At the edge of peace

Anticipation sweeps Colombia over peace talks with the FARC-EP rebels. This time the hope is that the terrifying example of the 1980s will not be repeated.

Published : Nov 25, 2015 12:30 IST

FARC-EP negotiators Tanja Nijmeijer (foreground) and Victoria Sandino Palmera going over the documents in Havana.

FARC-EP negotiators Tanja Nijmeijer (foreground) and Victoria Sandino Palmera going over the documents in Havana.

On September 23, Colombia’s President Juan Manuel Santos shook hands with Timoléon Jiménez, commander of the Revolutionary Armed Forces of Colombia-People’s Army (FARC-EP). Standing between them was Raúl Castro, President of Cuba.

The handshake had been in the making since 2012, when the Colombian state and the FARC-EP began this round of peace talks. Peace has not arrived in Colombia yet. This cordial meeting was to firm up the outline of the agreement. More deliberation has followed this handshake, and it continues. It is not easy to walk away from six decades of conflict.

War between the two parties began in 1958. Numbers do not do justice to the suffering that this war has produced—over 200,000 dead, tens of thousands missing, and five million forcibly displaced. This peace agreement is not the first between the two parties. In 1985, the FARC-EP morphed into a political party, the Patriotic Union, which, in good faith, attempted to fight for its agenda peacefully. When the Patriotic Union did well in the 1986 elections, a murder campaign led by the forces close to the state wiped out its activists across the country. The violence sent the FARC-EP back into the forests. Anticipation across Colombia is palpable for a new time of peace. It is hoped that this time the terrifying example of the 1980s will not be repeated.
———
### REQUIRED ACTIONS
A) Repeat word for word the portion of the article on Colombia's peace talks starting at "On September 23, Colombia’s" and ending at "President of Cuba.".
B) In the article on Colombia's peace talks, what political party did the FARC-EP become in 1985?
———
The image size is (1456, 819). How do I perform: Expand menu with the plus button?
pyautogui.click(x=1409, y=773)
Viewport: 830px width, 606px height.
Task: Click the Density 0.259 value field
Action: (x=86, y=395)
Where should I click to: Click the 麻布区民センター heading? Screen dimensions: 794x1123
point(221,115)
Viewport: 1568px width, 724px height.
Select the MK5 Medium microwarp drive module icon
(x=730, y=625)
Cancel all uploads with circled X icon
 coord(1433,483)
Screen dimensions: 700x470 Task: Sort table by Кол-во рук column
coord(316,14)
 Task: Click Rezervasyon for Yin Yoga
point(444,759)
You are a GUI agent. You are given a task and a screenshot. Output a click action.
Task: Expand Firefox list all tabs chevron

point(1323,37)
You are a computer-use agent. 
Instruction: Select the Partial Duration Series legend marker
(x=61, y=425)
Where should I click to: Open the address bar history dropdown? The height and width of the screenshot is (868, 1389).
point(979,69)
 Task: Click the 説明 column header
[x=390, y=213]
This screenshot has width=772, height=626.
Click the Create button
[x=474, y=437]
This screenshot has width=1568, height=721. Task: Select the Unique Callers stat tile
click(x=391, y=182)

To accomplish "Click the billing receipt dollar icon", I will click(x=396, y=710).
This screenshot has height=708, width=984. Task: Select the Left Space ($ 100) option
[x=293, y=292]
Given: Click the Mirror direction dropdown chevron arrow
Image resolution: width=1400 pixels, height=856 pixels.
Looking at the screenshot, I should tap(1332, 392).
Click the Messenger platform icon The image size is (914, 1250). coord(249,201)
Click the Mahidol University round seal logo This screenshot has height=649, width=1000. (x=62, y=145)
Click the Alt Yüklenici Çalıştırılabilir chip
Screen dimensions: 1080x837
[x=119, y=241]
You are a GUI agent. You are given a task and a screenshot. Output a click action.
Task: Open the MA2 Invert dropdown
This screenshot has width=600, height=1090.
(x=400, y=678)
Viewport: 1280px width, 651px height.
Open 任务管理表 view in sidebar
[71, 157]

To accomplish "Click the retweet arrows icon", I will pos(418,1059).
———
### TASK SOLUTIONS
A)
On September 23, Colombia’s President Juan Manuel Santos shook hands with Timoléon Jiménez, commander of the Revolutionary Armed Forces of Colombia-People’s Army (FARC-EP). Standing between them was Raúl Castro, President of Cuba.

B) The Patriotic Union.